MATERIALS PROVIDED

- Opening Delimiter -

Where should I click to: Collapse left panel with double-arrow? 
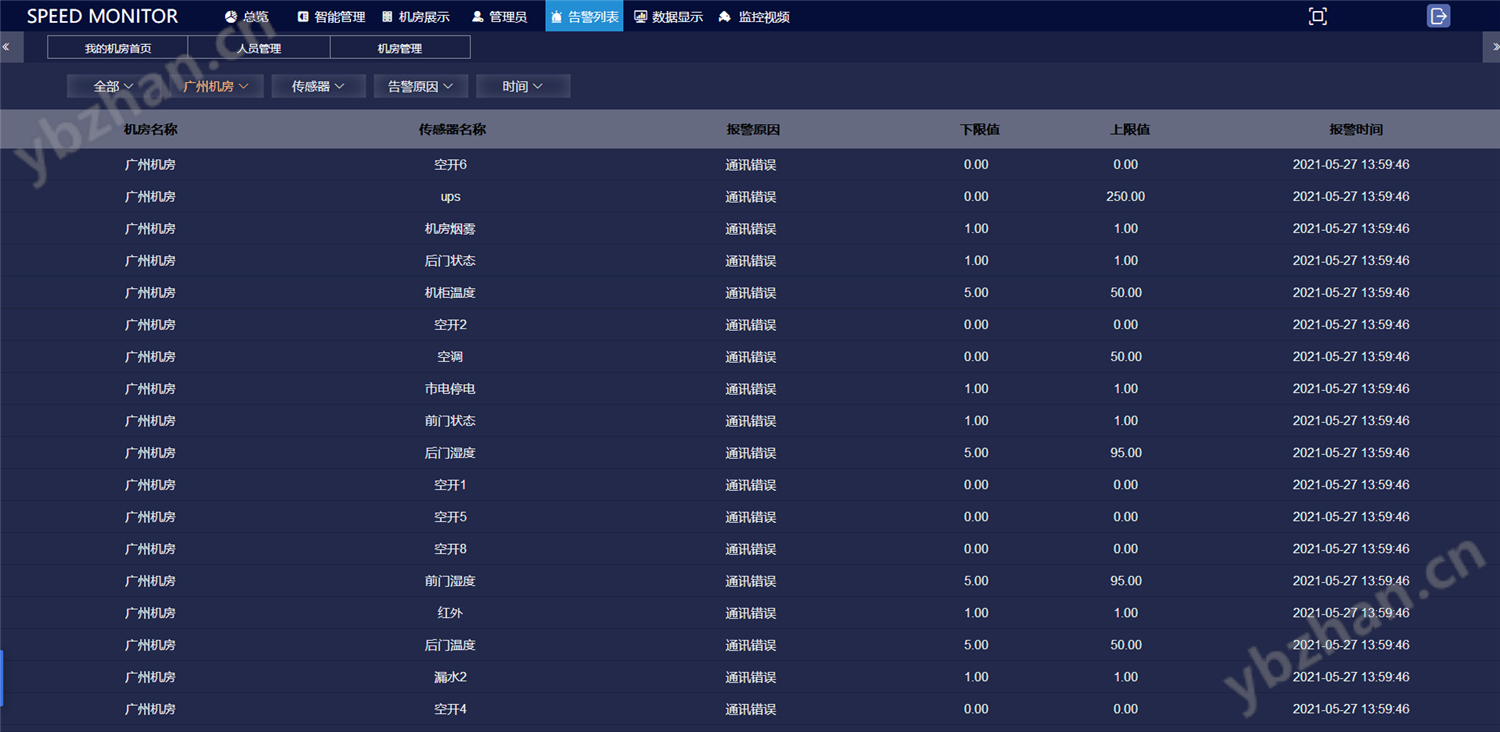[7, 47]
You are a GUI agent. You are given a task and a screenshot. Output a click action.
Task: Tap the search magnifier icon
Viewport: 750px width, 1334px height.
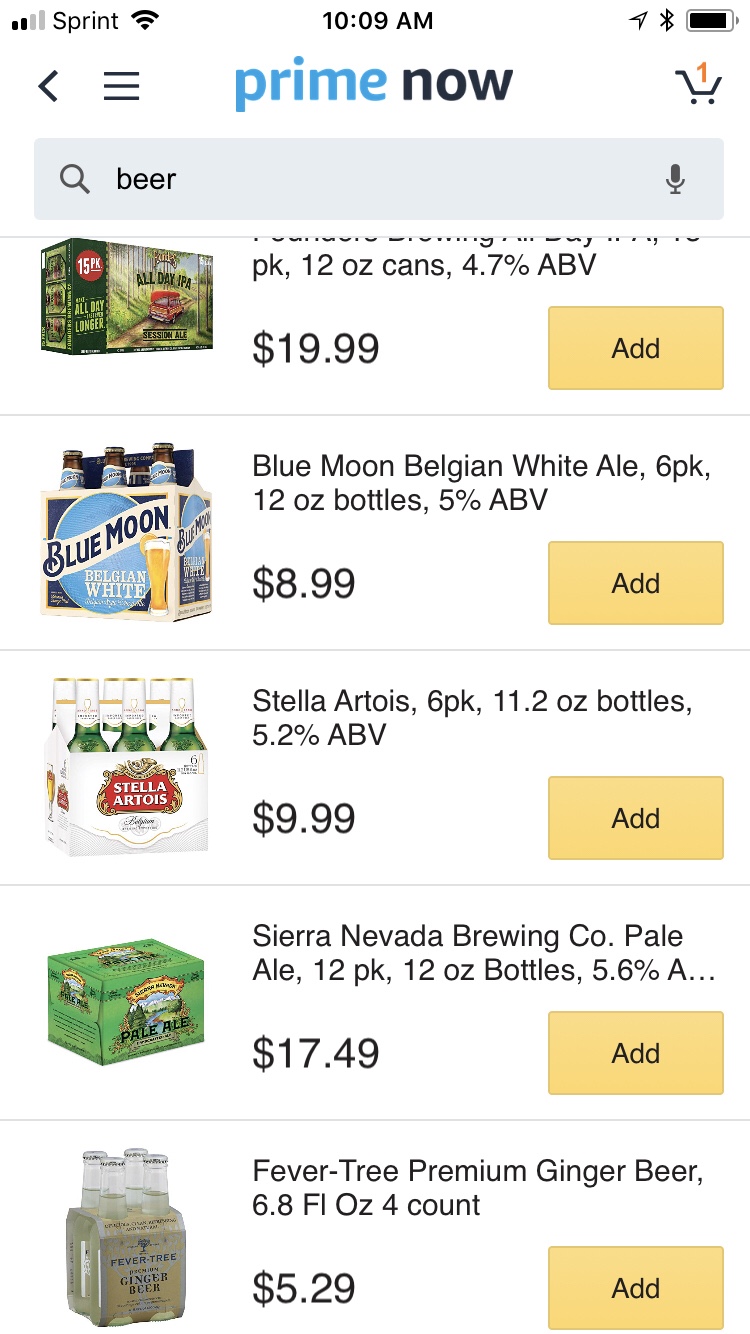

- Closing Delimiter -
- Opening Delimiter -

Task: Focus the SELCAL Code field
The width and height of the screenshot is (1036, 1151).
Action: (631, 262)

- Closing Delimiter -

YOUR OBJECTIVE
Set down again, word for word, every line from the one with "Where should I" to the one with "Viewport: 750px width, 1334px height." in the entries above, and omit the pictures.

EXERCISE ANSWER
Where should I click to: Collapse left panel with double-arrow? 
[7, 47]
You are a GUI agent. You are given a task and a screenshot. Output a click action.
Task: Tap the search magnifier icon
Viewport: 750px width, 1334px height.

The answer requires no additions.